13-3891-cv
VIP Engineering and Marketing Ltd v. Standard Chartered Bank
UNITED STATES COURT OF APPEALS
FOR THE SECOND CIRCUIT
SUMMARY ORDER
Rulings by summary order do not have precedential effect. Citation to a summary order
filed on or after January 1, 2007, is permitted and is governed by Federal Rule of Appellate
Procedure 32.1 and this Court’s Local Rule 32.1.1. When citing a summary order in a
document filed with this Court, a party must cite either the Federal Appendix or an
electronic database (with the notation “summary order”). A party citing a summary order
must serve a copy of it on any party not represented by counsel.
At a stated term of the United States Court of Appeals for the Second Circuit, held at
the Thurgood Marshall United States Courthouse, 40 Foley Square, in the City of New York,
on the 15th day of December, two thousand fourteen.
PRESENT: JOSÉ A. CABRANES,
RICHARD C. WESLEY,
PETER W. HALL,
Circuit Judges.
VIP ENGINEERING AND MARKETING LTD,
Plaintiff-Appellee,
v. No. 13-3891-cv
STANDARD CHARTERED BANK,
Defendant-Appellant.
FOR DEFENDANT-APPELLANT: RICHARD F. HANS, Cary B. Samowitz, DLA
Piper LLP, New York, NY, and Courtney
Gilligan Saleski, DLA Piper LLP,
Philadelphia, PA.
FOR APPELLEE: S. CHRISTOPHER PROVENZANO, Joel M.
Miller, Kerrin T. Klein, Miller & Wrubel P.C.,
New York, NY.
Appeal from a judgment of the United States District Court for the Southern District of
New York (Victor Marrero, Judge).
UPON DUE CONSIDERATION, IT IS HEREBY ORDERED, ADJUDGED,
AND DECREED that the judgment of the District Court is AFFIRMED.
Defendant-appellant Standard Chartered Bank (“SCB”) appeals from the District Court’s
September 10, 2013 judgment, dismissing the complaint on forum non conveniens (“FNC”) grounds.

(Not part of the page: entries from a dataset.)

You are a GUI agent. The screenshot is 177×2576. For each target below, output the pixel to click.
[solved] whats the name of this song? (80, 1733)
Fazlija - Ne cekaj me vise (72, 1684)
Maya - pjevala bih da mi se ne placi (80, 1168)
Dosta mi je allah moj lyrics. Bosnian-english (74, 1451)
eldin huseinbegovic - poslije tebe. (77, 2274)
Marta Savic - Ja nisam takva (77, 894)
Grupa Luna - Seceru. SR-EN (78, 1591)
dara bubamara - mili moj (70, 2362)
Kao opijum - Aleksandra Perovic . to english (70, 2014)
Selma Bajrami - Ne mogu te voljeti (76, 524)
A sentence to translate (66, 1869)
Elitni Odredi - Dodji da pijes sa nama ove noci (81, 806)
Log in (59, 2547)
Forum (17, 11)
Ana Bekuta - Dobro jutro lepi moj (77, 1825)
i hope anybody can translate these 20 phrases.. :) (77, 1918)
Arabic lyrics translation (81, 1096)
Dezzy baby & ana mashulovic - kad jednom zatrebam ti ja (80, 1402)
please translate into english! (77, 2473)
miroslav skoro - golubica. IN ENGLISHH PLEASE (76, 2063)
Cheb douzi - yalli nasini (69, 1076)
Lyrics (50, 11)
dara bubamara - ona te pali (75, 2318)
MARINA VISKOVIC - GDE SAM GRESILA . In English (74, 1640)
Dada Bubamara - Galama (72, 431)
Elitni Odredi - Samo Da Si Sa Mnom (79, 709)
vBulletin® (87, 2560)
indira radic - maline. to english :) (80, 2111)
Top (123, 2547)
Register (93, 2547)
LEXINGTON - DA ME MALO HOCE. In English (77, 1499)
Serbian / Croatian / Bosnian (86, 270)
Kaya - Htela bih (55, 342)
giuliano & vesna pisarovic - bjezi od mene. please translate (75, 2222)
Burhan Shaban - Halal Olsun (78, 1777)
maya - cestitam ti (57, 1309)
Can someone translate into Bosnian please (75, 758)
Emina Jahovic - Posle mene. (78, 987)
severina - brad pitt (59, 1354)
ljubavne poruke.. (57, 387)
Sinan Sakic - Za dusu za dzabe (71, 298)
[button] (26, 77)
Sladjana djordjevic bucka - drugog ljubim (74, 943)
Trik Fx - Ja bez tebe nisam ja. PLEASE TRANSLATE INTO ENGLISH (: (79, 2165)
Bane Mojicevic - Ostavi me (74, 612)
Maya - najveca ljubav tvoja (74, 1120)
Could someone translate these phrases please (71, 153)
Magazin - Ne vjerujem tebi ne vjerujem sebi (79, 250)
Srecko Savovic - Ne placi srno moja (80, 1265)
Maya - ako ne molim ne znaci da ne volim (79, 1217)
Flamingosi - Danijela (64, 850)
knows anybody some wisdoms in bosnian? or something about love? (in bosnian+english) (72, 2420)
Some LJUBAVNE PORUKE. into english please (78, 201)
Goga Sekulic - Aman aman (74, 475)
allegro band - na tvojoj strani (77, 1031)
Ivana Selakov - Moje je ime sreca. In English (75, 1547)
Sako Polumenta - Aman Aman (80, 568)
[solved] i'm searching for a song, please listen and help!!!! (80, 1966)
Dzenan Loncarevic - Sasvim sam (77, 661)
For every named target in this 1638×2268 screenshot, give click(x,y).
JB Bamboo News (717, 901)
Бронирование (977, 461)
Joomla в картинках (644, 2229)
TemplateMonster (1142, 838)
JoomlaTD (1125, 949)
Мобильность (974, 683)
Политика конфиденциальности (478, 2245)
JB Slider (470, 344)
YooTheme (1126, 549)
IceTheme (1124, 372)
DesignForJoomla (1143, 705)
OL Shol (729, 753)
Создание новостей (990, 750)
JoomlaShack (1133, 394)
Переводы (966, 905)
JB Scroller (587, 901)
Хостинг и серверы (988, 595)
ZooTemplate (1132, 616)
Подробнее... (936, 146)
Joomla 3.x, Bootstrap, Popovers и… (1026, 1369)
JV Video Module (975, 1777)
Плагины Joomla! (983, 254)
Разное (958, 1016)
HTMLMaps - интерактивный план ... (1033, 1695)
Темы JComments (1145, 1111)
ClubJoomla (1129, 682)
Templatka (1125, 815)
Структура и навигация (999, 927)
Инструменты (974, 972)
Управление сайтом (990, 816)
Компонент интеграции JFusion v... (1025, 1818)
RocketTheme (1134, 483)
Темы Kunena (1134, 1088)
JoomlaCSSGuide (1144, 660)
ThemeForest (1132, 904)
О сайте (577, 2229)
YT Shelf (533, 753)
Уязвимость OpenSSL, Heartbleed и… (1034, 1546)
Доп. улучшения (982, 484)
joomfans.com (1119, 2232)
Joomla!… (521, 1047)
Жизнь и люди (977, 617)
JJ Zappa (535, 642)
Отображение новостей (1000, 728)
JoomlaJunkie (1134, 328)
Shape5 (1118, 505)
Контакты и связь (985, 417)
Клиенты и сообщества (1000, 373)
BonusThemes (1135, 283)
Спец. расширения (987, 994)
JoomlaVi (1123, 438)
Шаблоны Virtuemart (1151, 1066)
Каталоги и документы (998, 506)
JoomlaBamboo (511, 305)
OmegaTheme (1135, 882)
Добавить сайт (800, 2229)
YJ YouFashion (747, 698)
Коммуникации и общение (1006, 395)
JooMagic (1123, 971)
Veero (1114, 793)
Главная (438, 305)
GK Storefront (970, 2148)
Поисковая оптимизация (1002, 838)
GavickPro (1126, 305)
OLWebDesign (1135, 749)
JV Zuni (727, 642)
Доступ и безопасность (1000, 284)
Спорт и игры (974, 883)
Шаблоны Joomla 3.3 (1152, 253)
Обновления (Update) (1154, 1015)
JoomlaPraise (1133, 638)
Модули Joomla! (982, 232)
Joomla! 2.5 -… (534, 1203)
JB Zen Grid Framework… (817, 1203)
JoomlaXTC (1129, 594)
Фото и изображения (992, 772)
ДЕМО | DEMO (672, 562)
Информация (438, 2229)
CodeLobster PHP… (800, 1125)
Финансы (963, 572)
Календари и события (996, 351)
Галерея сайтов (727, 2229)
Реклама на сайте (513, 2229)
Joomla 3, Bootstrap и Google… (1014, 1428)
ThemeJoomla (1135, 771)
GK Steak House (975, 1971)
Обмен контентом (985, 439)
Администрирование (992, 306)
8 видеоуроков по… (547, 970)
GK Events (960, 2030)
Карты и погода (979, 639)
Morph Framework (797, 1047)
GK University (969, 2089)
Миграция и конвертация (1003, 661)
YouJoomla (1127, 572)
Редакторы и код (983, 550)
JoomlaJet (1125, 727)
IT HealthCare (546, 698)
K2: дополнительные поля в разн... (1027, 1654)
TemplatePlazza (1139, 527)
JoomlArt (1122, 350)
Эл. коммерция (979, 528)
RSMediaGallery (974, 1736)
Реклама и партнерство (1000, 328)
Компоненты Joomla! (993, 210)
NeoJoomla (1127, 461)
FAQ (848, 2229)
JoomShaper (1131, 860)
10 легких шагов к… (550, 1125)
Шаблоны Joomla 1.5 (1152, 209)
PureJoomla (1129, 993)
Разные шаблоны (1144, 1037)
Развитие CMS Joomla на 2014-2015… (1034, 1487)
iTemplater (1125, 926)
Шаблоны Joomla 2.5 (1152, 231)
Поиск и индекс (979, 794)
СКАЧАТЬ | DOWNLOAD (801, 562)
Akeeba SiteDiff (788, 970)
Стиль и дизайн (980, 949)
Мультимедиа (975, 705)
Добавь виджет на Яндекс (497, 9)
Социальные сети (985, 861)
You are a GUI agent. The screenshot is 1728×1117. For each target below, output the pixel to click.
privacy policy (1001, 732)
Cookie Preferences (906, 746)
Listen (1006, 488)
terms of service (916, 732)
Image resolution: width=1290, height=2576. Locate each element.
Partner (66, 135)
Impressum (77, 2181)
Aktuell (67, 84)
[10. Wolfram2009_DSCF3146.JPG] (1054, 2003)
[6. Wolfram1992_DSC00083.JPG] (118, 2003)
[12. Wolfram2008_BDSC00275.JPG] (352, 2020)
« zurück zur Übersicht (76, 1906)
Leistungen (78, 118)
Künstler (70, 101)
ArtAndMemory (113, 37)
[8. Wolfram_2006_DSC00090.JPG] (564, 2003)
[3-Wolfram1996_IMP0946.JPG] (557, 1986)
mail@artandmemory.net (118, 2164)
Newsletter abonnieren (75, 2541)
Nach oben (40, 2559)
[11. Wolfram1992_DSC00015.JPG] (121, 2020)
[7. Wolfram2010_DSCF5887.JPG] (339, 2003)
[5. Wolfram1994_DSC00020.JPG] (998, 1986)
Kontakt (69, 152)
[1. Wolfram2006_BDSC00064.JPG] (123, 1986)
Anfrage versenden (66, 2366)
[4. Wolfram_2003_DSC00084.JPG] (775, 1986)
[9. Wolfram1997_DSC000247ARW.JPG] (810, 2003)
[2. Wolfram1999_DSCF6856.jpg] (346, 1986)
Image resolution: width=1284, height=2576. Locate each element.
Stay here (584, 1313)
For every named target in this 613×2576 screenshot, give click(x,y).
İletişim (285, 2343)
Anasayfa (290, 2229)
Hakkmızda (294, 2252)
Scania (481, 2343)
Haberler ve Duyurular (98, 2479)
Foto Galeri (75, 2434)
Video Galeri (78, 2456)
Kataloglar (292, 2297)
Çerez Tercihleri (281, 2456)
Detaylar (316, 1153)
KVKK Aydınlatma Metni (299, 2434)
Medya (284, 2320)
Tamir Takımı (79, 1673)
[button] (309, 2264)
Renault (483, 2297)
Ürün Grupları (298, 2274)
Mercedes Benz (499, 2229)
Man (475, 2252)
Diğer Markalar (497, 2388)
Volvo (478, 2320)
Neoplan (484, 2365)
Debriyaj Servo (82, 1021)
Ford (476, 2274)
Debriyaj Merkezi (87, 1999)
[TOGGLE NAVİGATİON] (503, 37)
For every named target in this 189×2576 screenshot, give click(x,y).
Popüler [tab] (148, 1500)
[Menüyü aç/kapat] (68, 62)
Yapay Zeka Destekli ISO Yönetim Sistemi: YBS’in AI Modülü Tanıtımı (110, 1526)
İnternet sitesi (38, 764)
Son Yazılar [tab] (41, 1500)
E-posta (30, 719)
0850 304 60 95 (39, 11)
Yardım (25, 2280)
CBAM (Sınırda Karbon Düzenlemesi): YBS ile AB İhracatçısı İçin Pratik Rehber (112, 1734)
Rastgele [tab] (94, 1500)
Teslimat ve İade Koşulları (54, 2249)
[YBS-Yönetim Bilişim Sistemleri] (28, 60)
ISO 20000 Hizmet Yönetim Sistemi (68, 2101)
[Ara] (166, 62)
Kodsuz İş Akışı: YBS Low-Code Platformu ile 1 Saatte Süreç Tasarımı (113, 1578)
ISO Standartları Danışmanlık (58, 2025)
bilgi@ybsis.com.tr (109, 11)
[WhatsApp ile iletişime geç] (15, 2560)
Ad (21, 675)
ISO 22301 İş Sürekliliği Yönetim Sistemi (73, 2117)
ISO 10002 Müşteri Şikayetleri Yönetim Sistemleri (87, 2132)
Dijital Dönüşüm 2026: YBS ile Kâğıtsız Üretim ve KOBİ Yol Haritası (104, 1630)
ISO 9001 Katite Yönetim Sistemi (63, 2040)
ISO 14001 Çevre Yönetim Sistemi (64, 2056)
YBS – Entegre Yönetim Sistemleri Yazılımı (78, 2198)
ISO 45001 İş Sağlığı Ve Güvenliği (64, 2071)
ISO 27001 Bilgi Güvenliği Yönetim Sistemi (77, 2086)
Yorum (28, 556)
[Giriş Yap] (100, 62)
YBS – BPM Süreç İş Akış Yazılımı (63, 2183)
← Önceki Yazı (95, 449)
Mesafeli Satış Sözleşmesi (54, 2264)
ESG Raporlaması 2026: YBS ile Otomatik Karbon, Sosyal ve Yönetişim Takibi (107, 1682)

SCB also appeals two orders entered by the District Court on September 23, 2013 and October 4,
2013, which, respectively, found SCB to have consented to four conditions associated with the
complaint’s dismissal and estopped SCB from withdrawing that consent. We assume the parties’
familiarity with the underlying facts, the procedural history of the case, and the issues on appeal.
It is well settled that “[t]o secure dismissal of an action on grounds of forum non conveniens, a
movant must demonstrate the availability of an adequate alternative forum.” Norex Petroleum Ltd. v.
Access Indus., Inc., 416 F.3d 146, 157 (2d Cir. 2005). We have previously held that a District Court
dismissing on FNC grounds is permitted to condition such a dismissal on a waiver of jurisdictional
and limitations defenses in the foreign forum. See Figueiredo Ferraz E Engenharia de Projeto Ltda. v.
Republic of Peru, 665 F.3d 384, 394 n.12 (2d Cir. 2011). As Judge Newman put the point:
The Supreme Court has explicitly left open the question of whether a court
dismissing on the ground of FNC without ruling on subject matter jurisdiction may
condition the dismissal on waiver of jurisdictional and limitations defenses in the
foreign forum. . . . Until authoritatively advised that this practice is impermissible, we
will continue to approve such waivers[.]
Id. (internal citations omitted). Thus, it is undisputed that dismissals on FNC grounds, conditioned
on the consent of the party moving for dismissal to waiver of jurisdictional and limitations defenses,
are permissible in the Second Circuit.
In this case, the District Court found that “Standard Chartered, through its counsel,
previously represented to the Court that it considered Tanzania as an adequate alternative forum and
would consent to jurisdiction in Tanzania.” J.A. 119 (emphasis added). Therefore, based upon the
specific factual history of this case, the District Court’s reliance on SCB’s oral and written
expressions of consent in granting SCB’s motion to dismiss on FNC grounds was not clear error.
We have considered the arguments raised by SCB on appeal and find them to be without
merit. For the reasons stated above, the District Court’s rulings on September 10, 2013, September
23, 2013, and October 4, 2013 are AFFIRMED.